■ Exercise instructions ■
Turn the material below into a Markdown table with the columns Row and Line, giving every nonblank line its own row in order. Leave out the blank lines.

■ Information given ■
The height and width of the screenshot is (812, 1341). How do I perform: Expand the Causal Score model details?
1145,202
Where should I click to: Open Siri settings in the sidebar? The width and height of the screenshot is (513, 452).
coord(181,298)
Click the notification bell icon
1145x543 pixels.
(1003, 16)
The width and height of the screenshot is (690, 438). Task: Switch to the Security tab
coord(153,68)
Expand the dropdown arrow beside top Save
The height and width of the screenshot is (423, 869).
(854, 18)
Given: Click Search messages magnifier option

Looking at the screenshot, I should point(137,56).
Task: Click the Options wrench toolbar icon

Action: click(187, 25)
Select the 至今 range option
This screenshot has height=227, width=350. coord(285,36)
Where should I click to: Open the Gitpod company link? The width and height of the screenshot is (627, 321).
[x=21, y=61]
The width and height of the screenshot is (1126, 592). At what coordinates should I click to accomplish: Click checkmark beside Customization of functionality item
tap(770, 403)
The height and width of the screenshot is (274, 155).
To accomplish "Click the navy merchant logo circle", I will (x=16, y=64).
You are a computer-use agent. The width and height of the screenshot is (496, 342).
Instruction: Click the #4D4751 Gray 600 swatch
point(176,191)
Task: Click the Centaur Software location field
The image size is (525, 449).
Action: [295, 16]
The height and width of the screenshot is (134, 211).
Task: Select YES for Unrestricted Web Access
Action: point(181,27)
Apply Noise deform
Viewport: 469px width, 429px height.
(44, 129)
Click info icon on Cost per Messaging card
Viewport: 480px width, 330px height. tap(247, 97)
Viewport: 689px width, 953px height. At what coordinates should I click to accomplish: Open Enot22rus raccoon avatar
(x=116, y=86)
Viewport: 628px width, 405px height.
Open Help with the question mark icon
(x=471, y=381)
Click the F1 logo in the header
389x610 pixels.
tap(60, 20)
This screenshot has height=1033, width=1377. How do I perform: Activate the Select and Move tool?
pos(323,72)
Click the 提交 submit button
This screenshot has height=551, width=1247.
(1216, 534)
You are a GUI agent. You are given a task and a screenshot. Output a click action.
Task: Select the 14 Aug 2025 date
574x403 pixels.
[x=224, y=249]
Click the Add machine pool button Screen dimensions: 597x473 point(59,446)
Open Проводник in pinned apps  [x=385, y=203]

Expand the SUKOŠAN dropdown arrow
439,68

■ Complete answer ■
| Row | Line |
|---|---|
| 1 | The height and width of the screenshot is (812, 1341). How do I perform: Expand the Causal Score model details? |
| 2 | 1145,202 |
| 3 | Where should I click to: Open Siri settings in the sidebar? The width and height of the screenshot is (513, 452). |
| 4 | coord(181,298) |
| 5 | Click the notification bell icon |
| 6 | 1145x543 pixels. |
| 7 | (1003, 16) |
| 8 | The width and height of the screenshot is (690, 438). Task: Switch to the Security tab |
| 9 | coord(153,68) |
| 10 | Expand the dropdown arrow beside top Save |
| 11 | The height and width of the screenshot is (423, 869). |
| 12 | (854, 18) |
| 13 | Given: Click Search messages magnifier option |
| 14 | Looking at the screenshot, I should point(137,56). |
| 15 | Task: Click the Options wrench toolbar icon |
| 16 | Action: click(187, 25) |
| 17 | Select the 至今 range option |
| 18 | This screenshot has height=227, width=350. coord(285,36) |
| 19 | Where should I click to: Open the Gitpod company link? The width and height of the screenshot is (627, 321). |
| 20 | [x=21, y=61] |
| 21 | The width and height of the screenshot is (1126, 592). At what coordinates should I click to accomplish: Click checkmark beside Customization of functionality item |
| 22 | tap(770, 403) |
| 23 | The height and width of the screenshot is (274, 155). |
| 24 | To accomplish "Click the navy merchant logo circle", I will (x=16, y=64). |
| 25 | You are a computer-use agent. The width and height of the screenshot is (496, 342). |
| 26 | Instruction: Click the #4D4751 Gray 600 swatch |
| 27 | point(176,191) |
| 28 | Task: Click the Centaur Software location field |
| 29 | The image size is (525, 449). |
| 30 | Action: [295, 16] |
| 31 | The height and width of the screenshot is (134, 211). |
| 32 | Task: Select YES for Unrestricted Web Access |
| 33 | Action: point(181,27) |
| 34 | Apply Noise deform |
| 35 | Viewport: 469px width, 429px height. |
| 36 | (44, 129) |
| 37 | Click info icon on Cost per Messaging card |
| 38 | Viewport: 480px width, 330px height. tap(247, 97) |
| 39 | Viewport: 689px width, 953px height. At what coordinates should I click to accomplish: Open Enot22rus raccoon avatar |
| 40 | (x=116, y=86) |
| 41 | Viewport: 628px width, 405px height. |
| 42 | Open Help with the question mark icon |
| 43 | (x=471, y=381) |
| 44 | Click the F1 logo in the header |
| 45 | 389x610 pixels. |
| 46 | tap(60, 20) |
| 47 | This screenshot has height=1033, width=1377. How do I perform: Activate the Select and Move tool? |
| 48 | pos(323,72) |
| 49 | Click the 提交 submit button |
| 50 | This screenshot has height=551, width=1247. |
| 51 | (1216, 534) |
| 52 | You are a GUI agent. You are given a task and a screenshot. Output a click action. |
| 53 | Task: Select the 14 Aug 2025 date |
| 54 | 574x403 pixels. |
| 55 | [x=224, y=249] |
| 56 | Click the Add machine pool button Screen dimensions: 597x473 point(59,446) |
| 57 | Open Проводник in pinned apps  [x=385, y=203] |
| 58 | Expand the SUKOŠAN dropdown arrow |
| 59 | 439,68 |